[WORK TO COMPLETE] Rewrite the highway description starting at "State Road 406" and ending at "within Union County.", substituting "endpoint" for every "terminus".

[EXERCISE PASSAGE]
*** Begin section ***
State Road 406 (NM 406) is a 35.145 mi state highway in Union County, New Mexico, United States. NM 406's southern terminus is at U.S. Route 56/64/412 near Clayton, and its northern terminus is at NM 456 near the Oklahoma border. The route stays entirely within Union County.

== Route description ==
SR 406 begins at an intersection with US 56, US 64, and US 412 in a concurrency. The road then heads north, passing a few farms. At an intersection with County Route A055, the route turns right toward the Oklahoma border. The road zigzags northward and eastward again to an intersection with SR 410, which heads east toward Wheeless, Oklahoma. At SR 410, SR 406 again turns back north and hugs the Oklahoma border. The road then winds slightly passing through mountainous terrain. It terminates at SR 456, which heads east as Oklahoma State Highway 325 toward Kenton.
*** End section ***
[DATASET EXCERPTS]
*** Begin section ***
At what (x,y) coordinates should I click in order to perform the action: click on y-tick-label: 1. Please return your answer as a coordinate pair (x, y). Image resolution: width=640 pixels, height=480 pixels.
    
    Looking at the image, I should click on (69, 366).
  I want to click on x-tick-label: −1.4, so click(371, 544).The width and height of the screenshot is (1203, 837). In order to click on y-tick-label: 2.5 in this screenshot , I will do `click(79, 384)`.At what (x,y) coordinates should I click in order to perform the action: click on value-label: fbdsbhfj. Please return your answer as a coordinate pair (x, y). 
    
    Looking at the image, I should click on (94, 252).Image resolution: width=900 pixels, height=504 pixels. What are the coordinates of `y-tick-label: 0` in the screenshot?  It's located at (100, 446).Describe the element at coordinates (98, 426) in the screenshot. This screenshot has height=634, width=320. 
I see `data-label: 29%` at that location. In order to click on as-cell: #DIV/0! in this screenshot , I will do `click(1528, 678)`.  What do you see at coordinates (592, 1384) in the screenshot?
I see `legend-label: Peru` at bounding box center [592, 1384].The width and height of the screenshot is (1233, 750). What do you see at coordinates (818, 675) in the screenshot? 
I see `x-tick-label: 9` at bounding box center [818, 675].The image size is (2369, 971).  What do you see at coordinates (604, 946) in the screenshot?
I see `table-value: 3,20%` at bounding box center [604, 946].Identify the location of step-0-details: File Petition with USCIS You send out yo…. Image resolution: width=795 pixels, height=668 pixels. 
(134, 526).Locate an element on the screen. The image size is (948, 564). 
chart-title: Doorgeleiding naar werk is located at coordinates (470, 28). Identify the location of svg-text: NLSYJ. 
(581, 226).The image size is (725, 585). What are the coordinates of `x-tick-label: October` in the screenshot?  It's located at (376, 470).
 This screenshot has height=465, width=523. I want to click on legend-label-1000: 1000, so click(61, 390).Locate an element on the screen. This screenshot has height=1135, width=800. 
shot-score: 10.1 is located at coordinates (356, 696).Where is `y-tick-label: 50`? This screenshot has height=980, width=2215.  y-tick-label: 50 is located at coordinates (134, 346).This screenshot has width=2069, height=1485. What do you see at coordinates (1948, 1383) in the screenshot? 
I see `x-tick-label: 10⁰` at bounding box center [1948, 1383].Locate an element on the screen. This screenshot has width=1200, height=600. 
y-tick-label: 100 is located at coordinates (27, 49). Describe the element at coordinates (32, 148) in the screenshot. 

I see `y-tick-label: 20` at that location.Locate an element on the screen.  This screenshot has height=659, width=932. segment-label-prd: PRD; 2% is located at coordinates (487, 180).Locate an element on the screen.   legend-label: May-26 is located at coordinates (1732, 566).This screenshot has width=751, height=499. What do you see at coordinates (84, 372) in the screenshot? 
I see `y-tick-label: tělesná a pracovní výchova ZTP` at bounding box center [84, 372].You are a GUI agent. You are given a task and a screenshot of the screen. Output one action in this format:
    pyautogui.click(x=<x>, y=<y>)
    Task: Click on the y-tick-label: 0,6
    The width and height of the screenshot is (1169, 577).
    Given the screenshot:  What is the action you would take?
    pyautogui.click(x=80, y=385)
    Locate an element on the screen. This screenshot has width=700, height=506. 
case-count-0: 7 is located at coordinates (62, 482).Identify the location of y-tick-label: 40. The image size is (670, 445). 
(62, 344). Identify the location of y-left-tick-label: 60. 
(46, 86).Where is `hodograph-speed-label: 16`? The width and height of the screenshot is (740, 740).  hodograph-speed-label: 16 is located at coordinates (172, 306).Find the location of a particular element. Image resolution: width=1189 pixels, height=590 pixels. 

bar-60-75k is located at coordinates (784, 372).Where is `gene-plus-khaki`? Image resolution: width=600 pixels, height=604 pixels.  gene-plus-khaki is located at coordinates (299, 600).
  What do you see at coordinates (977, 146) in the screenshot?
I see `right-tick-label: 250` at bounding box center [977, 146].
*** End section ***
[RESPONSE]
State Road 406 (NM 406) is a 35.145 mi state highway in Union County, New Mexico, United States. NM 406's southern endpoint is at U.S. Route 56/64/412 near Clayton, and its northern endpoint is at NM 456 near the Oklahoma border. The route stays entirely within Union County.